Visto do lado do Brasil, o mecanismo se torna particularmente transparente. O Brasil controla o ciclo completo do petróleo, tecnologias, plataformas, extração, refino, distribuição, petroquímica: pode servir, como servia, antes das privatizações, aos interesses públicos, assegurando gás e combustível a preços decentes. E os lucros serviam para reinvestimento na empresa e políticas públicas. Com a privatização, qualquer grupo financeiro internacional passa a comprar ações da empresa, e passa a exercer pressões no sentido de elevar os preços, para as ações renderem mais. Privatização, na Vale ou na Petrobras, significa desnacionalização.
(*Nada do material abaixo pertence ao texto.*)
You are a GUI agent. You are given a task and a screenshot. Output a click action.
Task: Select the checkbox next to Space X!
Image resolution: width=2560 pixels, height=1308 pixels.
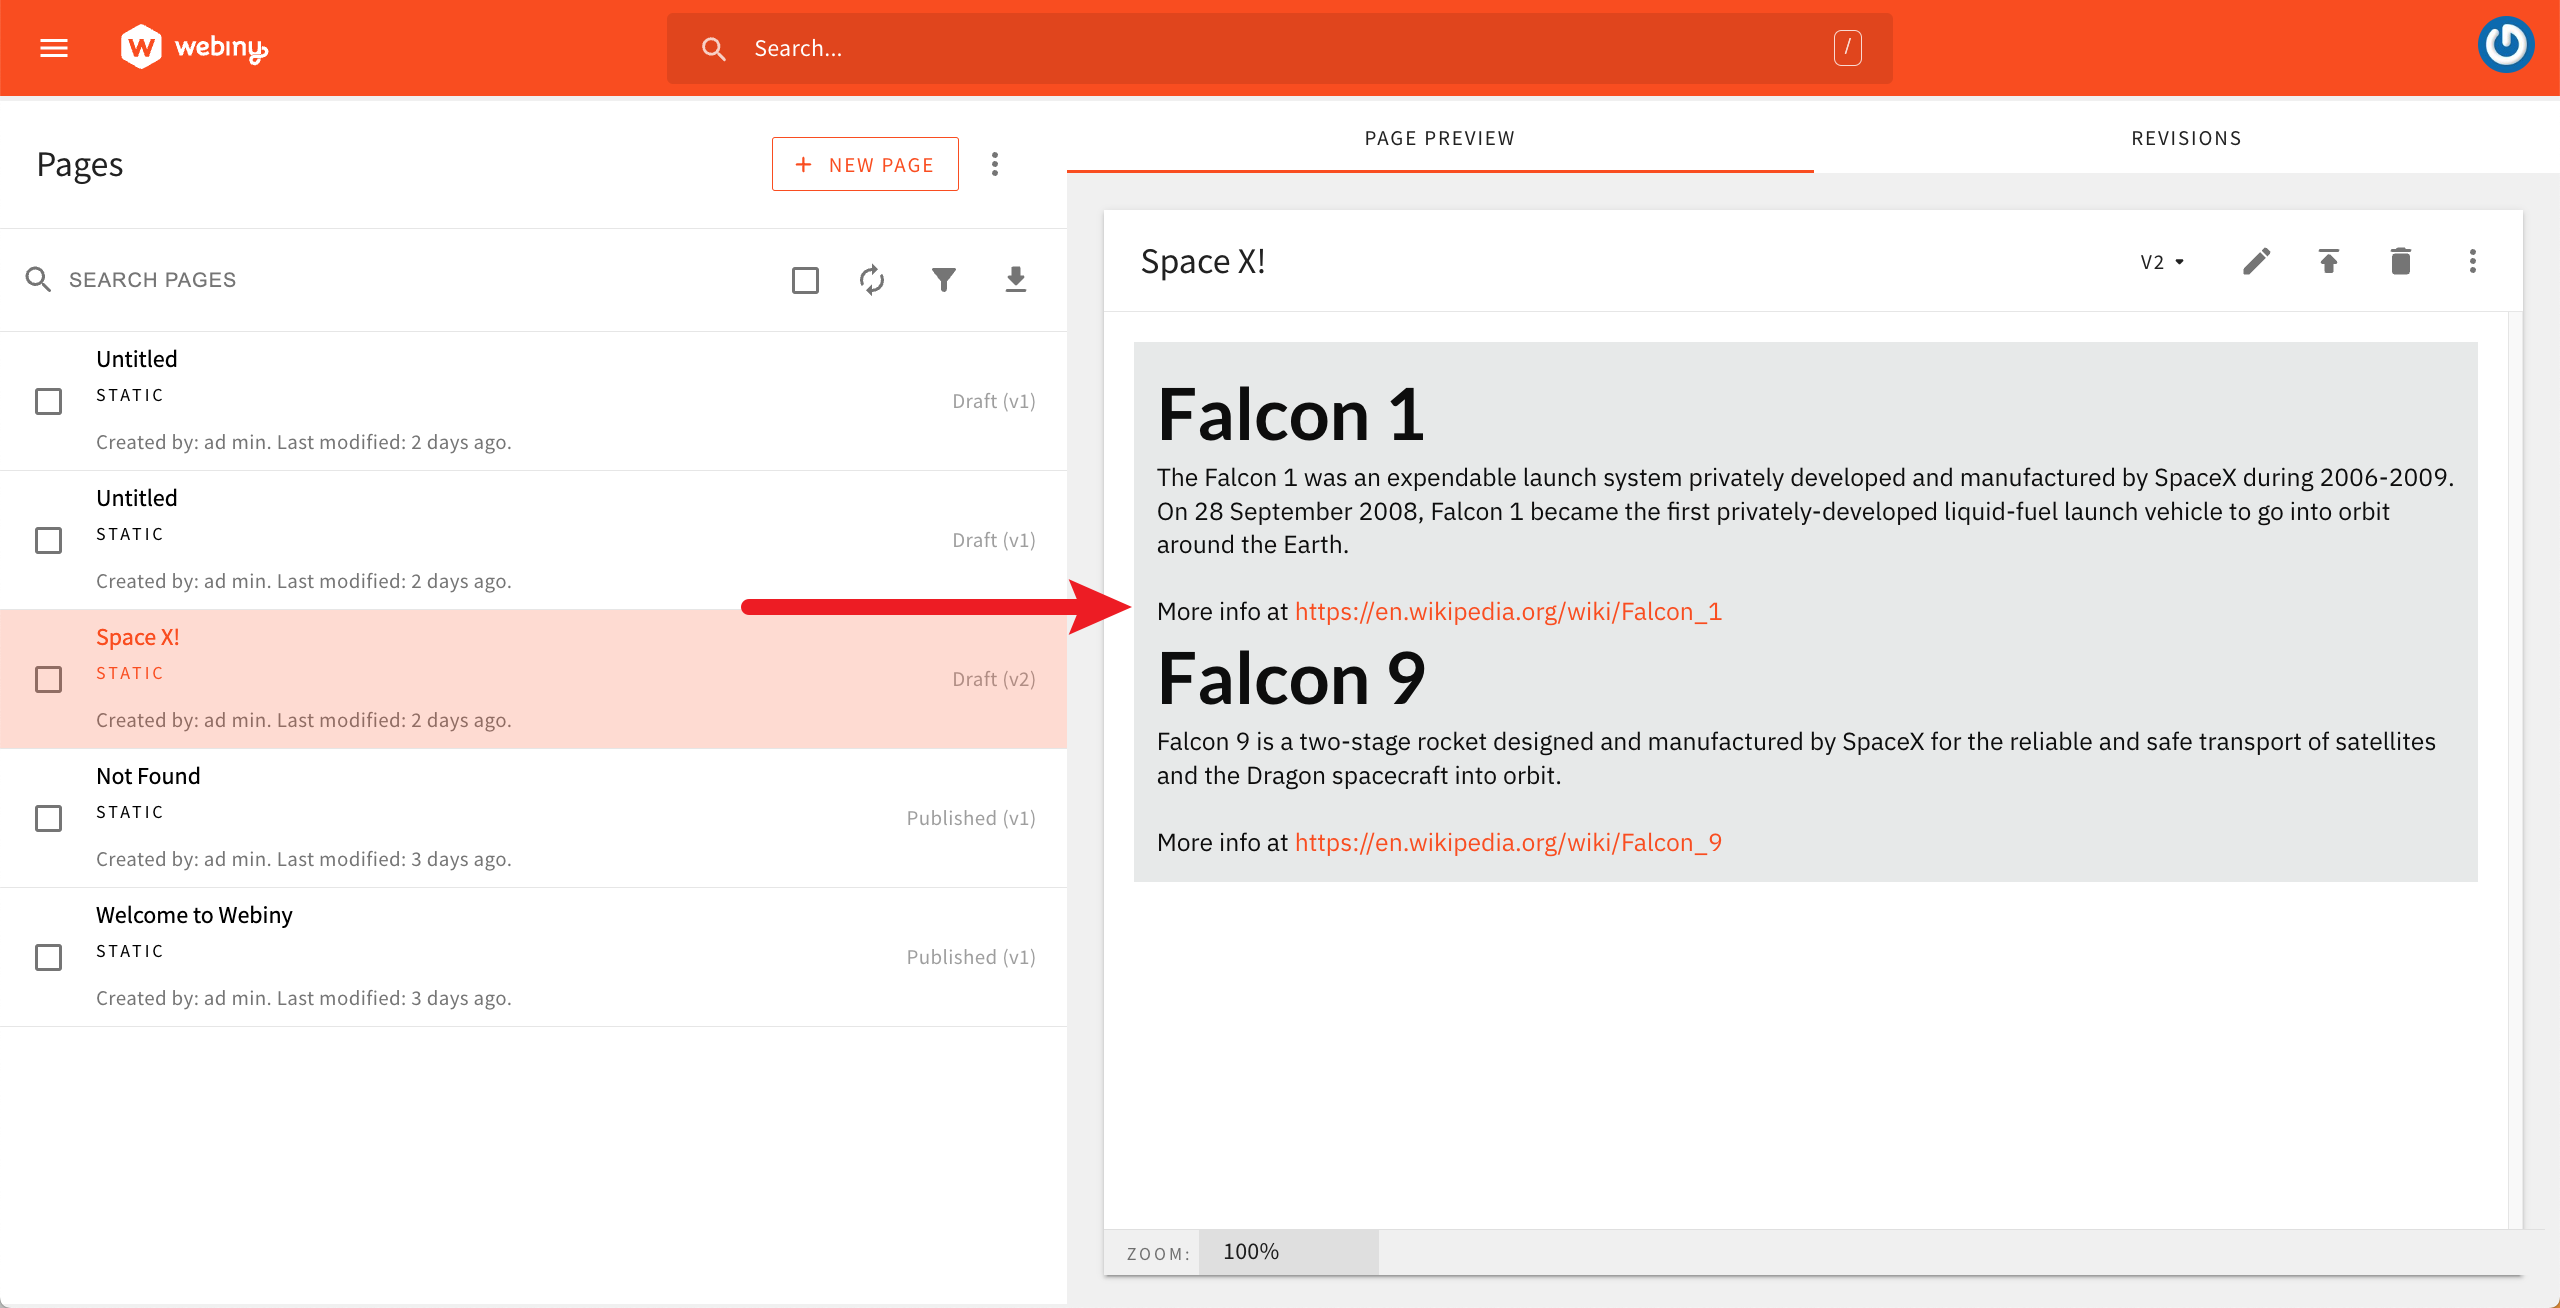48,679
Cobrar o combustível e o gás a preços internacionais, em nome dos “mercados”, é mais uma farsa: como o país domina o ciclo completo, pode vender a preço de custo, mais um lucro razoável para reinvestimento e expansão, reduzindo a pressão inflacionária.

 

Mas para os grandes “investidores” internacionais e seus correspondentes nacionais, cada real a mais pago pelos usuários finais representa mais lucros. E esses lucros irão rodar no sistema financeiro, drenando os recursos. Eu trabalhei em países sem petróleo, esses têm de pagar o preço que os traders do petróleo cobram. No Brasil, não faz nenhum sentido, ou melhor, faz todo sentido. Repetindo: privatização, na era da globalização, é desnacionalização. As corporações internacionais agradecem, a população paga. Para as fortunas nacionais e globais, de algum lugar o dinheiro tem de vir. Para entender economia, é seguir o dinheiro.

 

Tomamos aqui o exemplo da inflação, porque afeta a população em geral, e porque o mecanismo é claro para qualquer pessoa que acompanha a literatura econômica internacional. No caso brasileiro, temos de acrescentar o desabastecimento de um sistema que prefere exportar alimentos do que abastecer o mercado interno, reforçando a pressão inflacionária. A Índia resolveu de maneira simples o dilema: proibiu a exportação de trigo, priorizando e abastecendo o mercado interno. Aqui a mídia nos díz que temos de respeitar “os mercados”. Não precisamos ficar nessas narrativas da mídia comercial.

 

A explicitação dos dramas econômicos, sociais e ambientais surge com força no que ainda chamamos de imprensa alternativa, que saiu da lógica interessada da mídia comercial, e apresenta o mundo real. Mais do que alternativa, uma imprensa livre. No Brasil, essa mídia é hoje um universo em expansão, com poucos meios financeiros, mas navegando no potencial que se abriu com o acesso online, colaborando em rede, de forma gratuita, e sobretudo honesta. São opiniões diversas, sem dúvida, mas honestas.

 

O trabalho do Instituto Humanitas Unisinos - IHU, do Outras Palavras, do Le Monde Diplomatique-Brasil, do GGN, do Brasil 247; as pesquisas da Oxfam, do Instituto Sócio-Ambiental - ISA; os artigos publicados por tantos cientistas nas universidades – criaram um universo de informação diversificado e confiável. Mencionamos aqui só alguns, mas é um uma nova dinâmica que permite a democratização do conhecimento e a compreensão das dinâmicas econômicas, políticas e sociais.

 

No nível internacional, uma mídia gratuita online como o Guardian permite o acesso a uma informação confiável, que repassa por sua vez os trabalhos de tantos núcleos de pesquisa como o Roosevelt Institute, o New Economics Foundation, a Friedrich Ebert Stiftung, os próprios relatórios da ONU, resumidos e tornados acessíveis. É um trabalho em rede, em grande parte gratuito, que articula jornalistas, pesquisadores, universidades, organizações da sociedade civil, com pouco dinheiro, mas com muita verdade. Na opacidade construída da mídia comercial, está aparecendo o mundo real.